Dataset entries:
'''
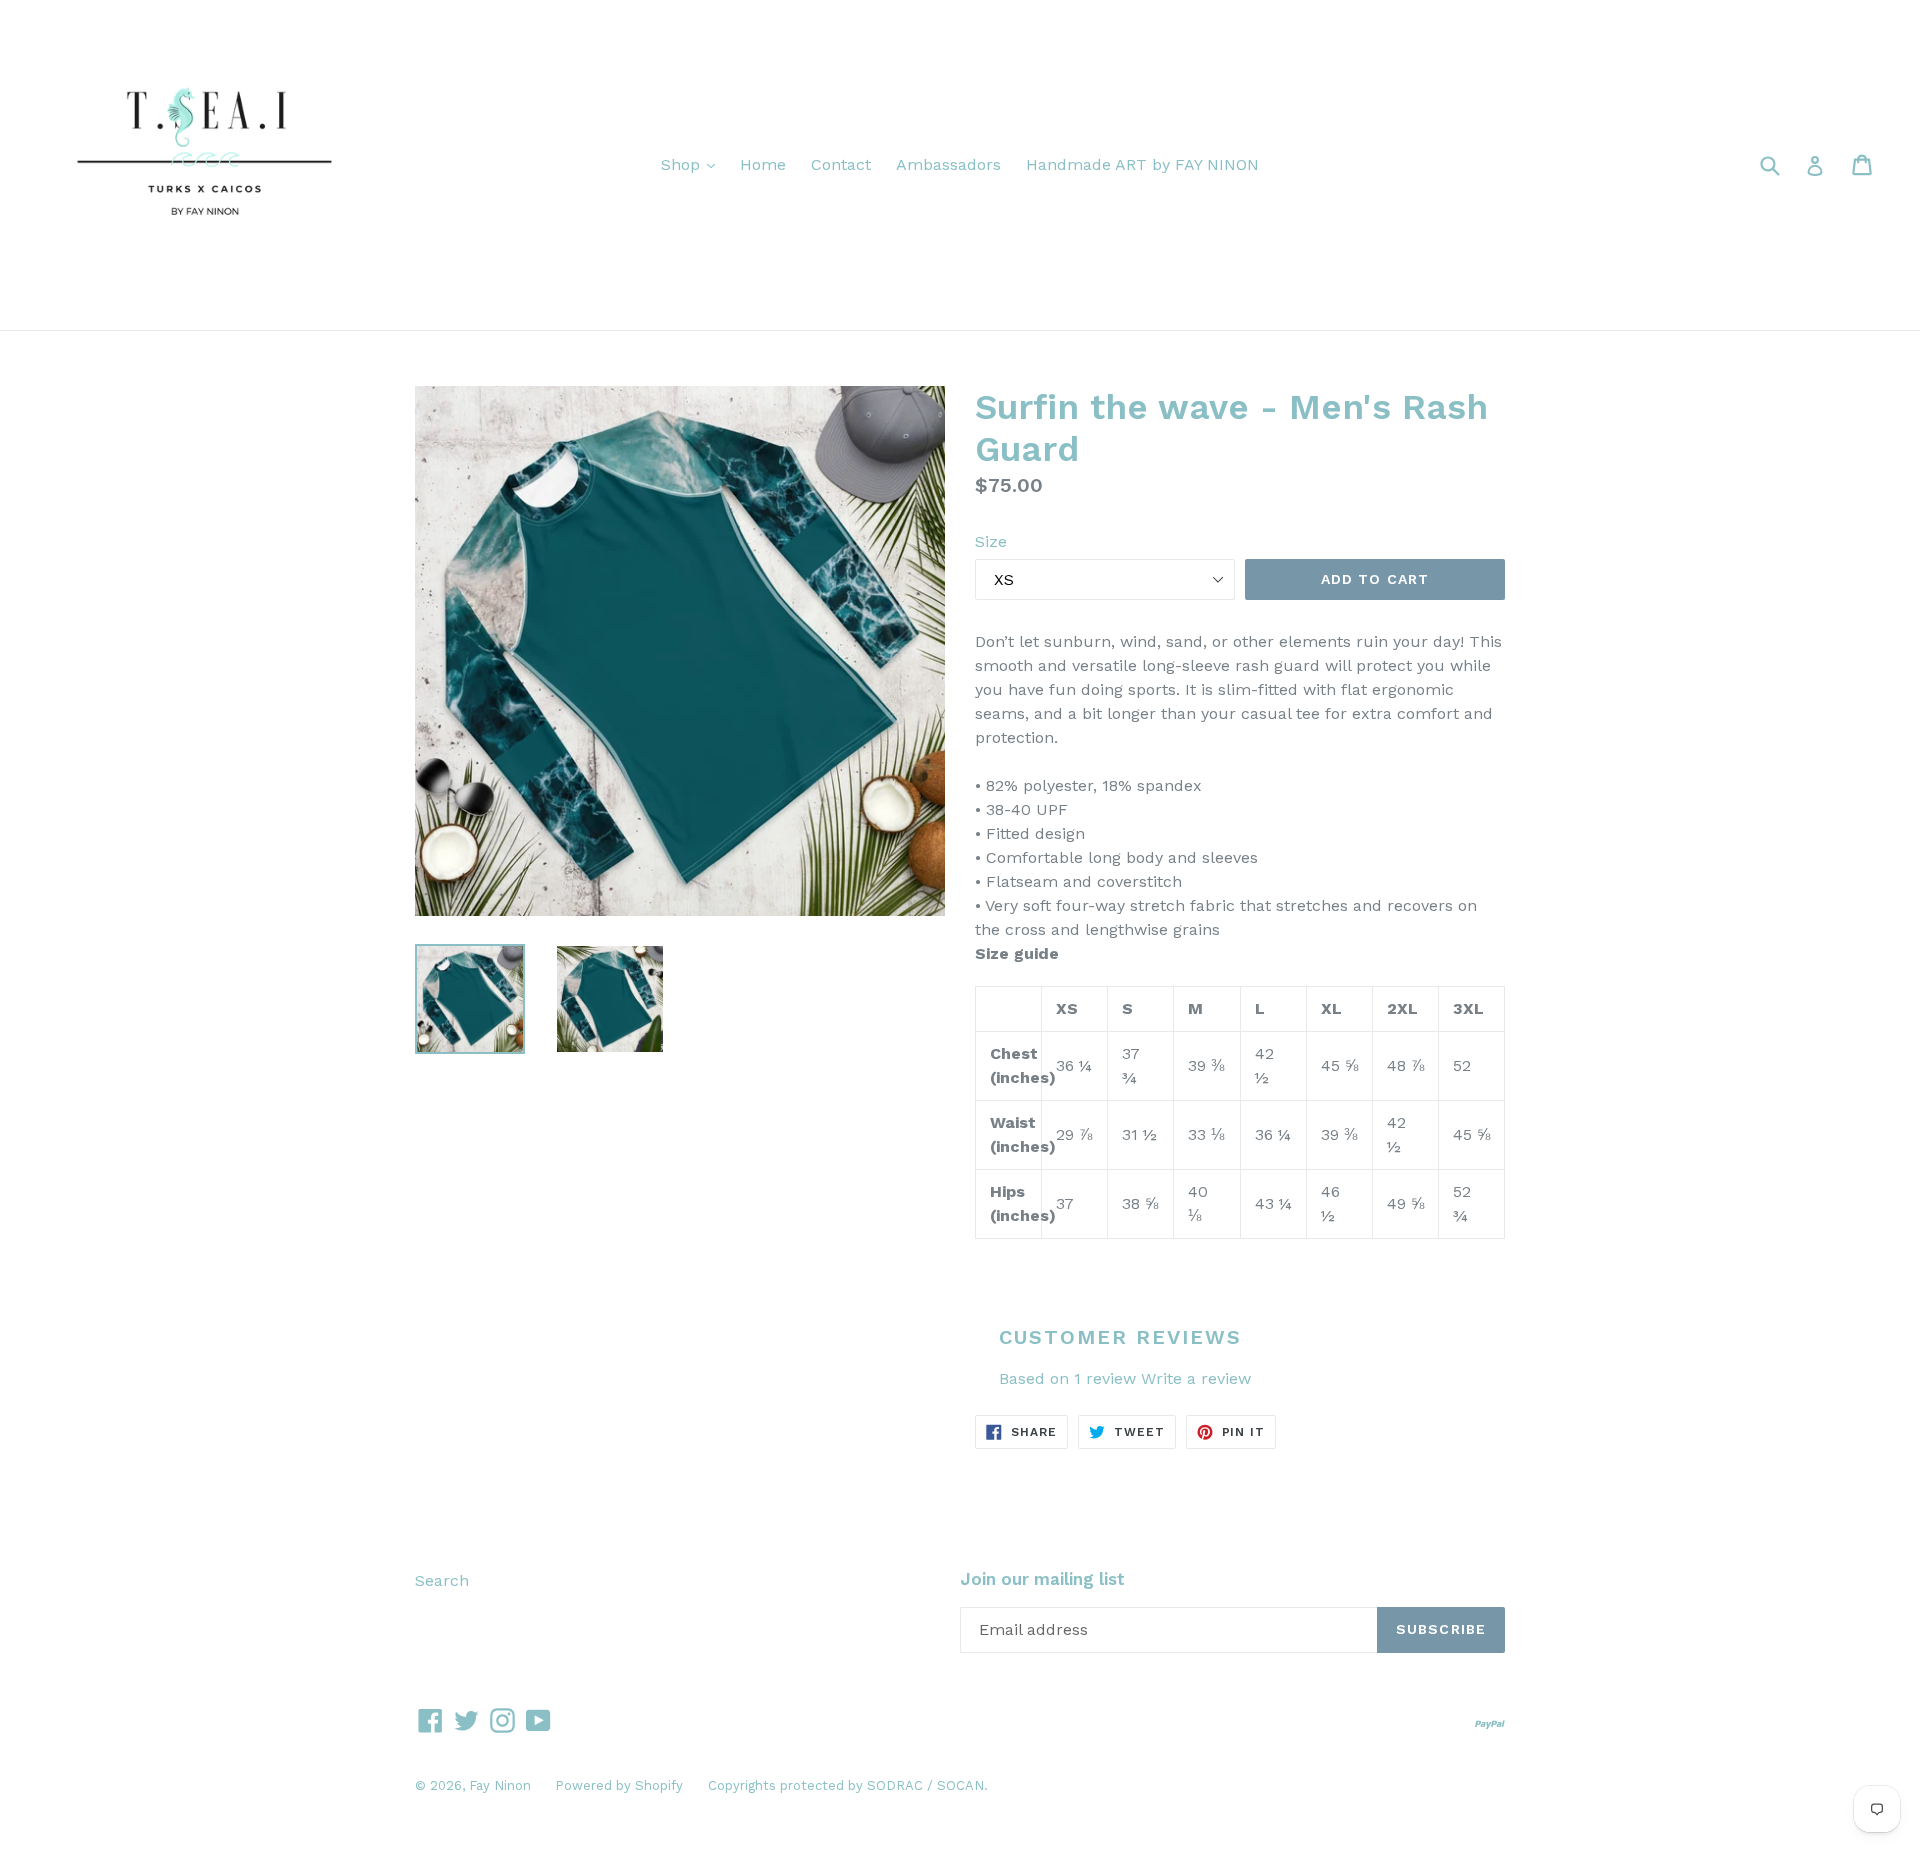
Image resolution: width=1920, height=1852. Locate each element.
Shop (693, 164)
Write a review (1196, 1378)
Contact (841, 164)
'''
'''
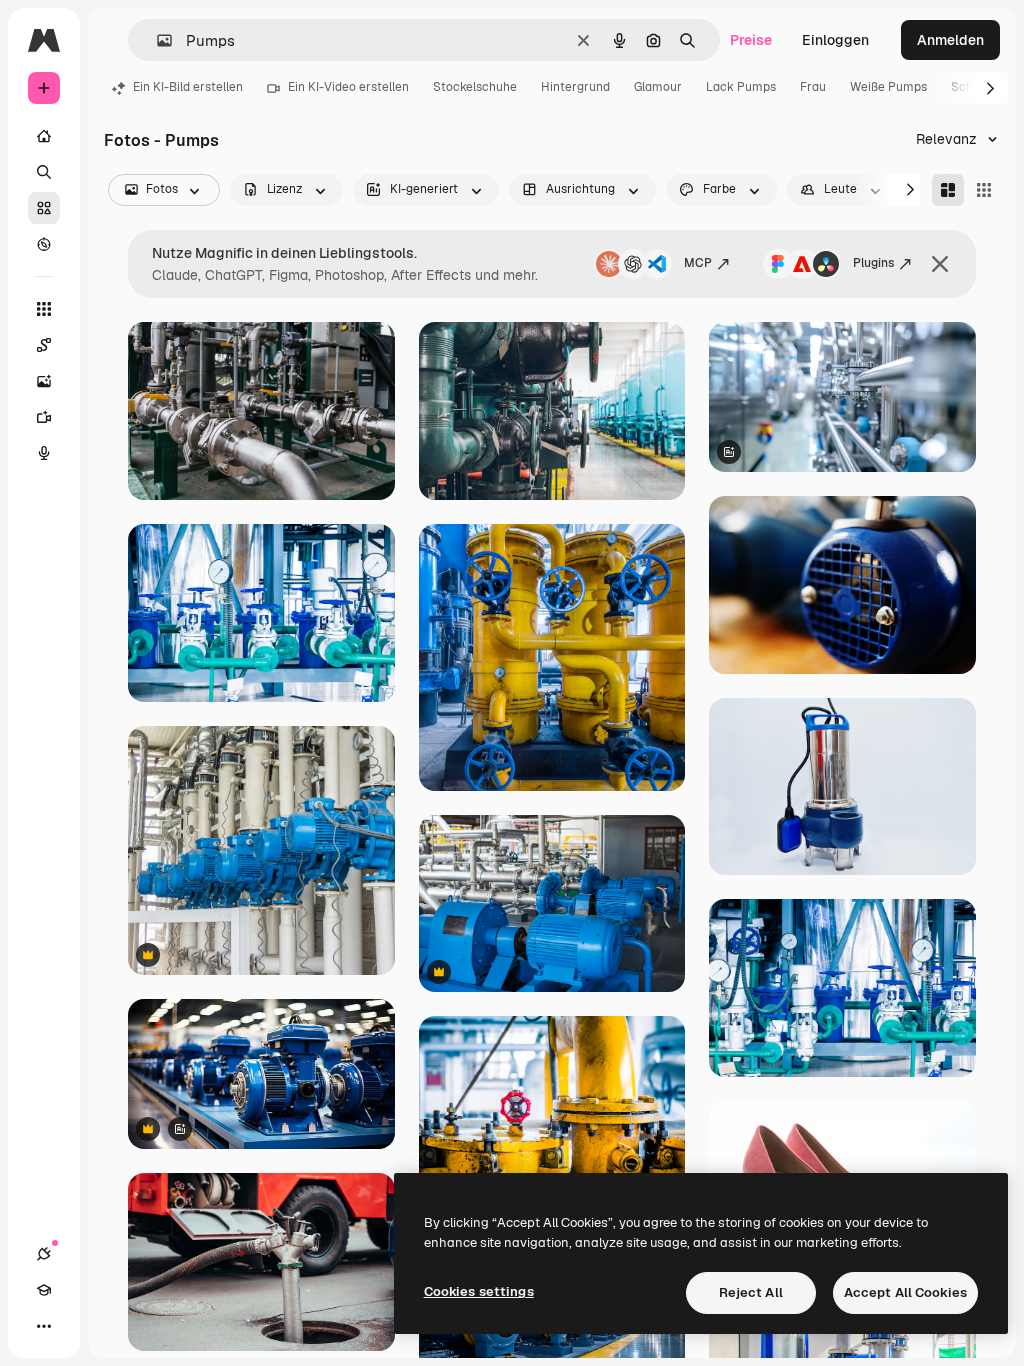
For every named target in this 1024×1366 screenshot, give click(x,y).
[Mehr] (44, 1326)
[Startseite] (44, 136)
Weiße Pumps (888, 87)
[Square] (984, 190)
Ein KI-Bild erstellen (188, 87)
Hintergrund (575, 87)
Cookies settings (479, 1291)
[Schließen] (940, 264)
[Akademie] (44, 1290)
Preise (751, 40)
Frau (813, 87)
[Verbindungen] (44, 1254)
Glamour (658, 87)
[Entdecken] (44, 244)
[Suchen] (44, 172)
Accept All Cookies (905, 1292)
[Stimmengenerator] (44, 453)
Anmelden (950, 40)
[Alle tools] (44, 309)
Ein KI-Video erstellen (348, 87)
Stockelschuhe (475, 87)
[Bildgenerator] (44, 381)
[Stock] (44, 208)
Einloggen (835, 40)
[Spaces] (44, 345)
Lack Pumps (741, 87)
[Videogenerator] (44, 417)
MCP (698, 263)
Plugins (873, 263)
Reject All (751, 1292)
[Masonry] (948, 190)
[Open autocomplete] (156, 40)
'''
'''
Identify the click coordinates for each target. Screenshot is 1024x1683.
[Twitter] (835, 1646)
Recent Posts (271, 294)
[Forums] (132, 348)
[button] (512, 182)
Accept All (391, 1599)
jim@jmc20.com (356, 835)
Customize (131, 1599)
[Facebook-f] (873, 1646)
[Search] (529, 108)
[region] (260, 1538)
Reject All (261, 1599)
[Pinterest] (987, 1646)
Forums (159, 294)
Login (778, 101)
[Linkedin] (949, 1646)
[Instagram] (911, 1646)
'''
Your assignment: Tell how many lines of the listing include the word "click", replying with nothing but the number.

Result: 2